In re W. H. Blumer & Co.

12 F. 489 | E.D. Pa. | 1882

Butler, D. J.

Important questions discussed by counsel, (respecting the effect of section 36 of the bankrupt act,) may be passed, in this case.

Where joint and separate assets are realized, and may be distributed to creditors of the respective estates, it cannot, of course, be doubted that the rule of “joint to joint, and separate to separate,” applies. In this case joint as well as separate assets were realized. More than $3,000, over the cost of realization, were received by the assignee. A part of this we think might have been distributed to creditors. If it had been, or the account had been closed with the sum in hand, it is not pretended that the joint creditors could share in the separate estates. Can it be that an expenditure of the money on their account, in a vain (though doubtless proper) endeavor to obtain more, changes the rule of distribution ? Such a view would seem unreasonable; and especially so in this case, where the money was expended in a fruitless effort to transfer to them the exclusive enjoyment of the very property now in controversy. Although defeated in this, the money was very profitably spent, for the joint creditors, if by such expenditure they have acquired a right to share this property. We do not think, however, they have.

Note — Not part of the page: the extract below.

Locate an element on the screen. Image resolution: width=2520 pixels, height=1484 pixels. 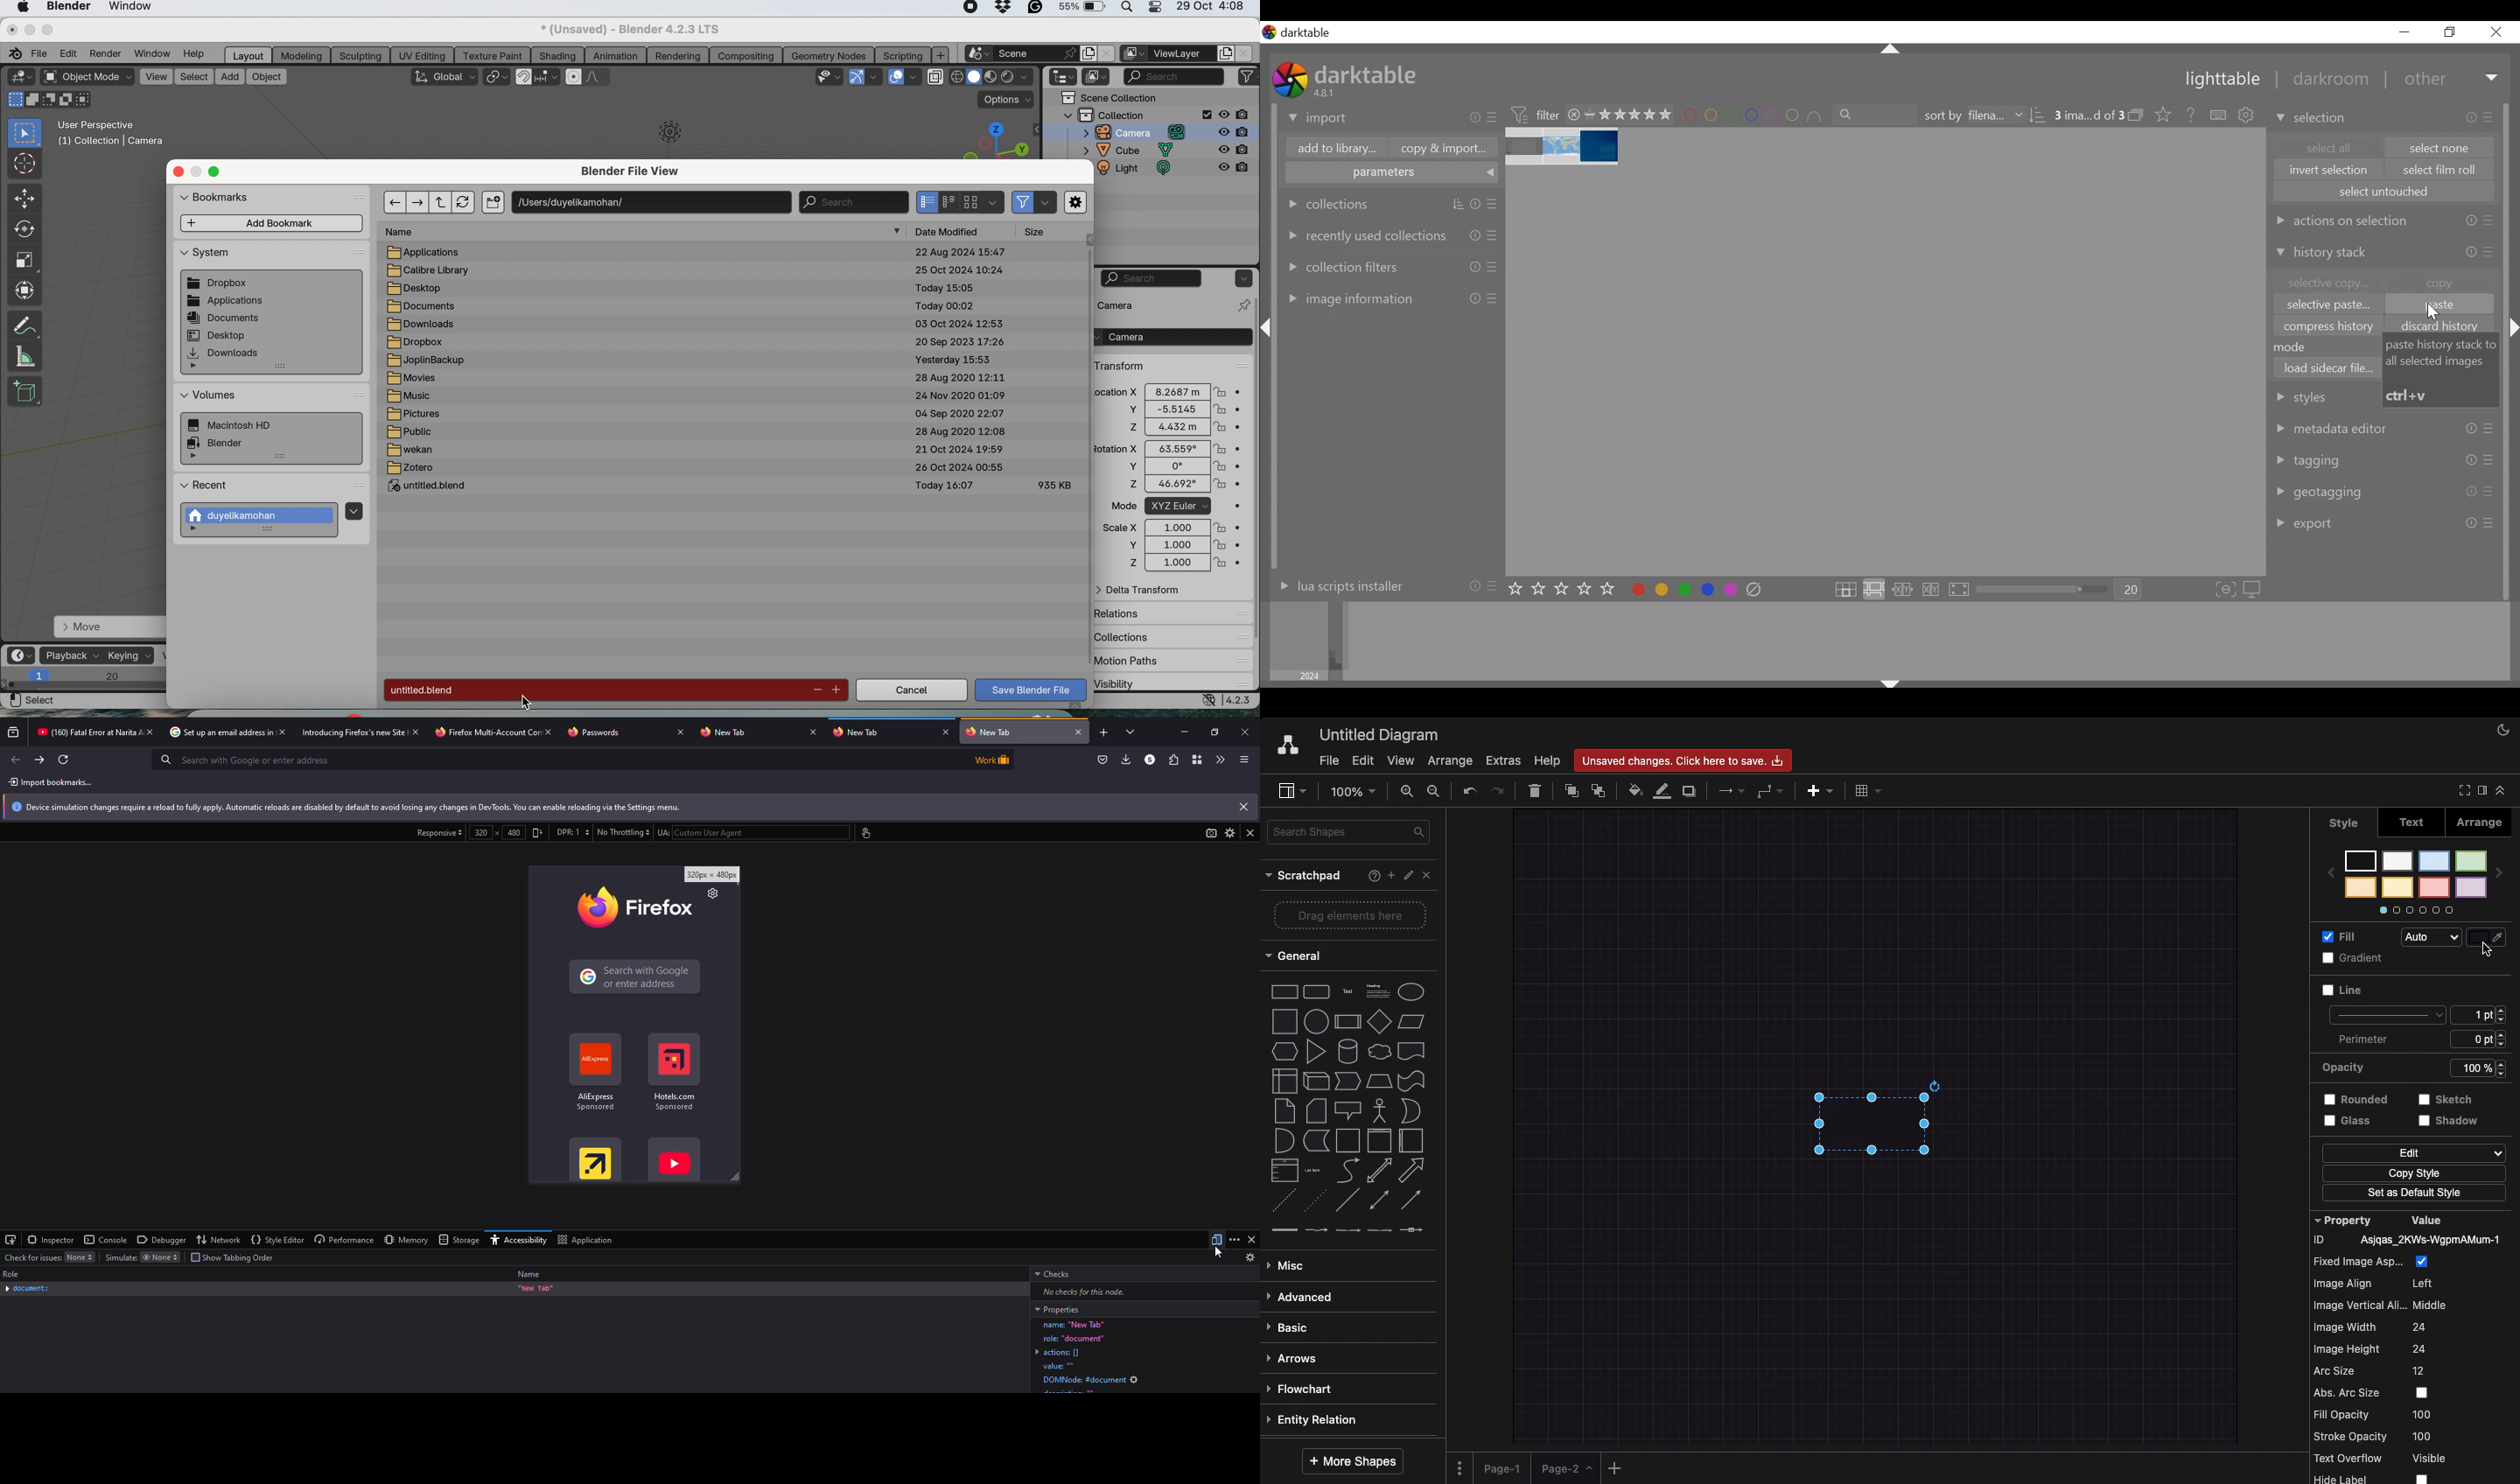
click to enter zoomable lighttable layout is located at coordinates (1873, 590).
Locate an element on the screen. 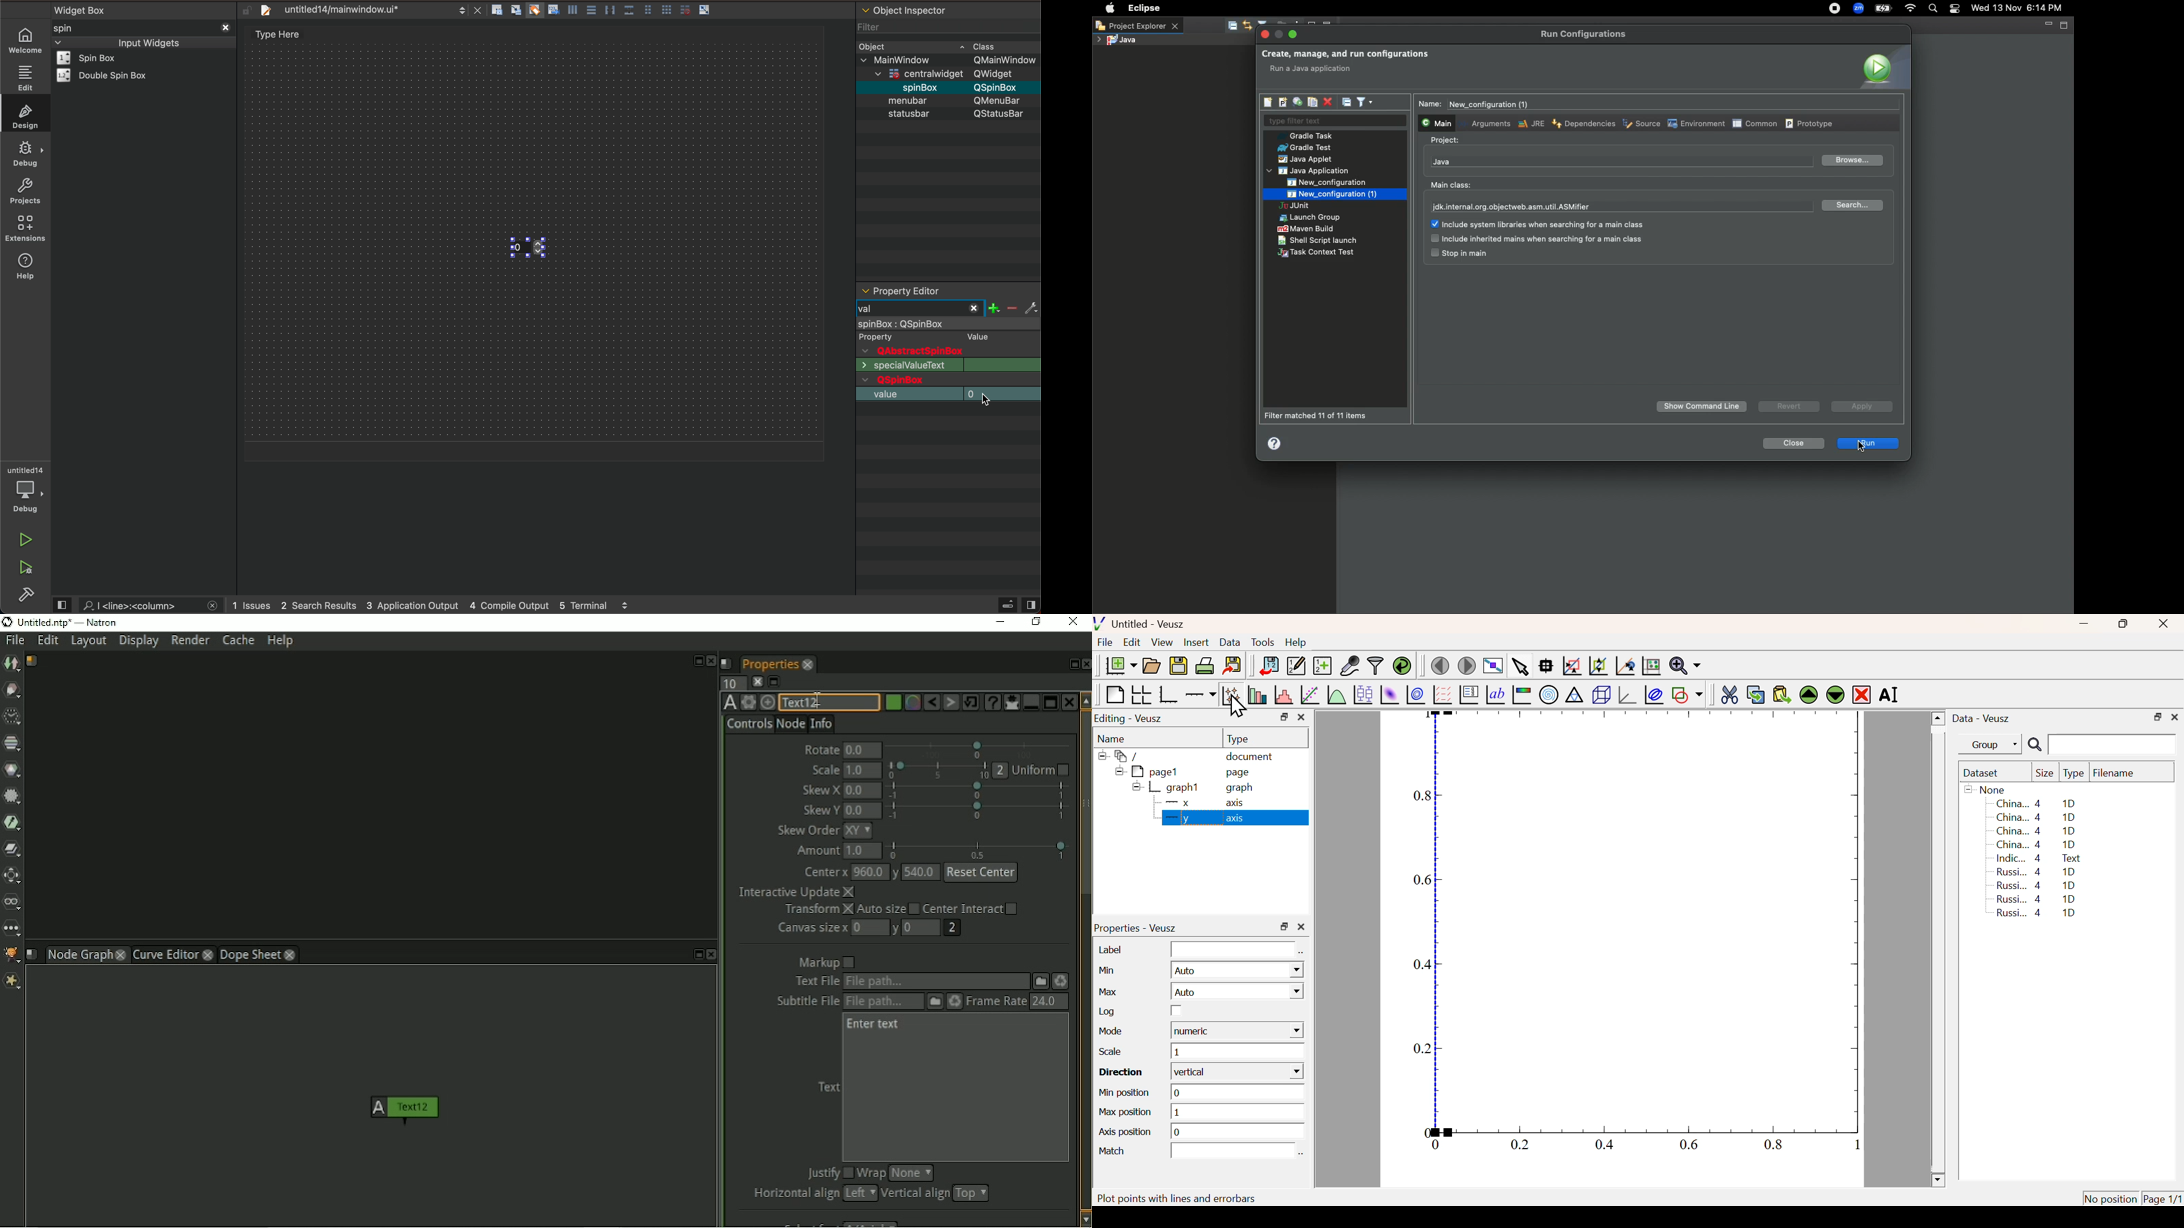  Russi... 4 1D is located at coordinates (2034, 899).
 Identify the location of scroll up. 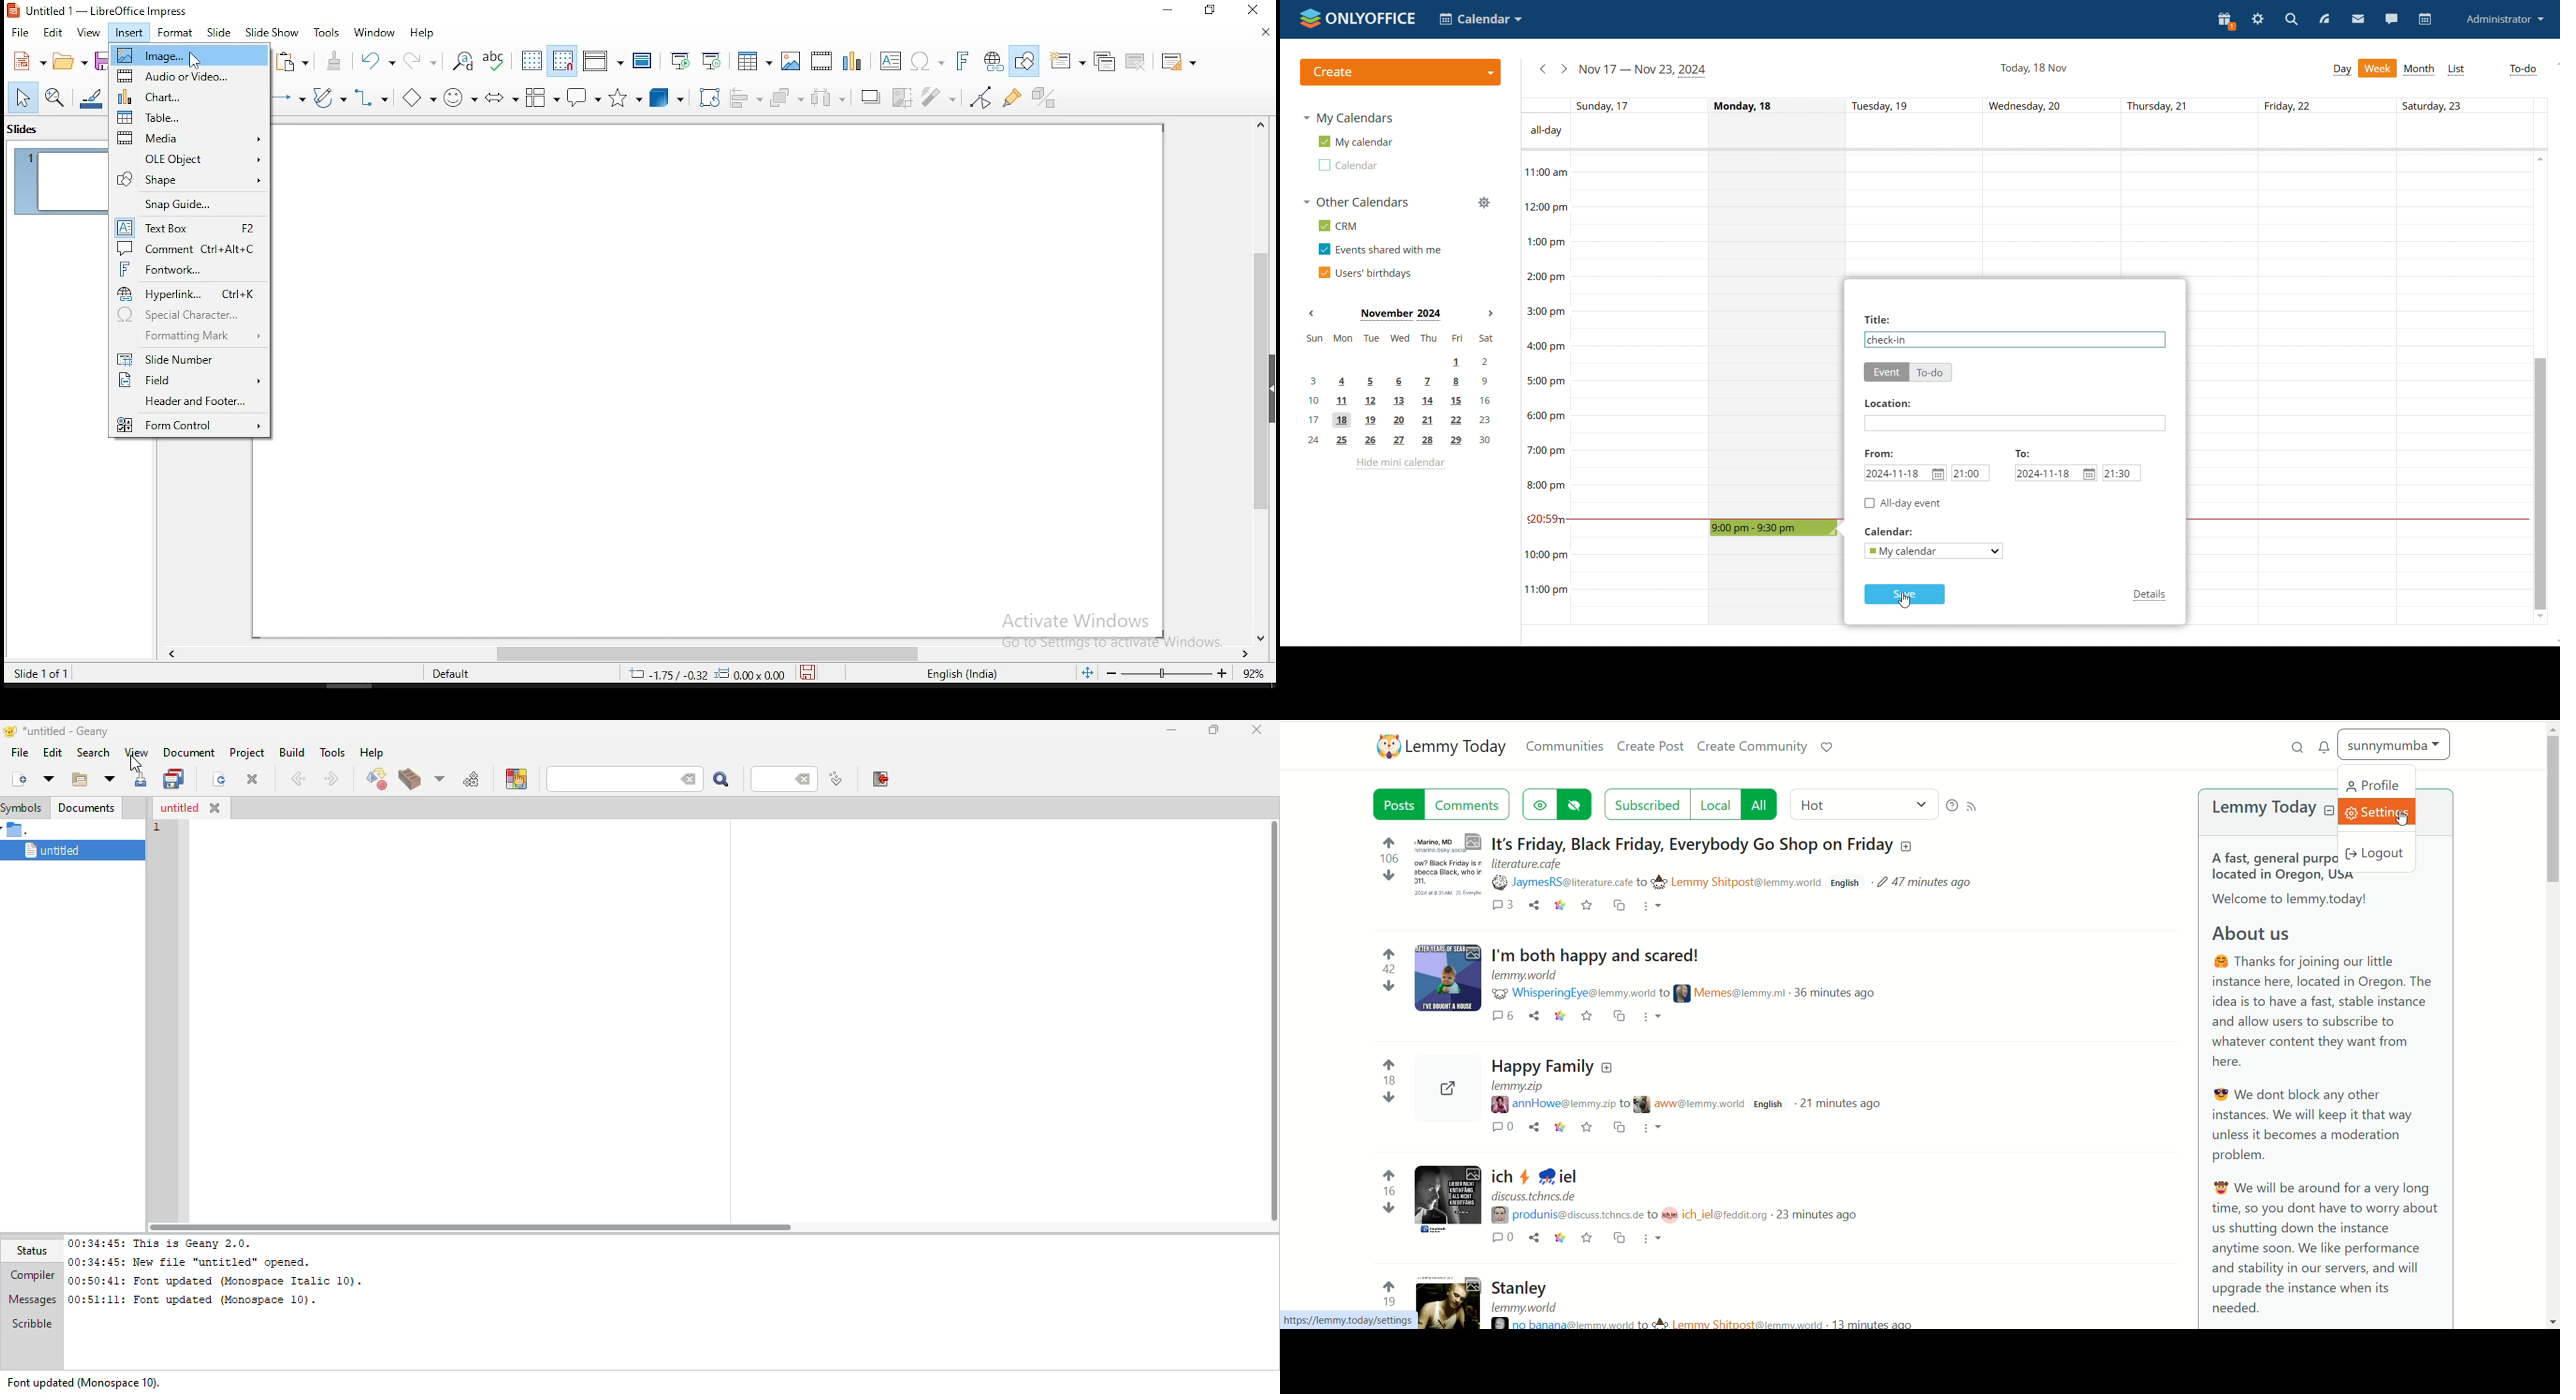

But if this were otherwise the provision respecting costs and expenses, contained in 'the section, (36,) when applied here, leaves a similar balance of joint estate. The assignee is required to “keep separate accounts of the joint stock or property of the copartnership, and of the separate estate of each member thereof, and after deducting from the whole amount received by the assignee, the whole amount of expenses and disbursements, the net proceeds of the joint estate shall be apportioned to pay the creditors of the copartnership, and the net proceeds of the separate estate of each partner shall be appropriated to pay his separate creditors.” This requires an ascertainment of the net proceeds of each estate, by means of the deduction specified, — in other words, by apportioning the entire costs to the respective estates pro raft», — the only method whereby the provis*491ion can be carried out: Smith v. Smith, 13 N. B. R. 500. In a majority of cases such apportionment of costs is just and equitable. When applied here, as before remarked, a considerable balance of joint estate is left for distribution. That the percentage to creditors may be inconsiderable is unimportant. The register will therefore deduct the costs and expenses as herein indicated, distributing the balance of joint assets to joint creditors, and of separate assets to separate creditors.

It is proper to say that circuit Judge McKennan, who sat with the district judge, concurs in this opinion.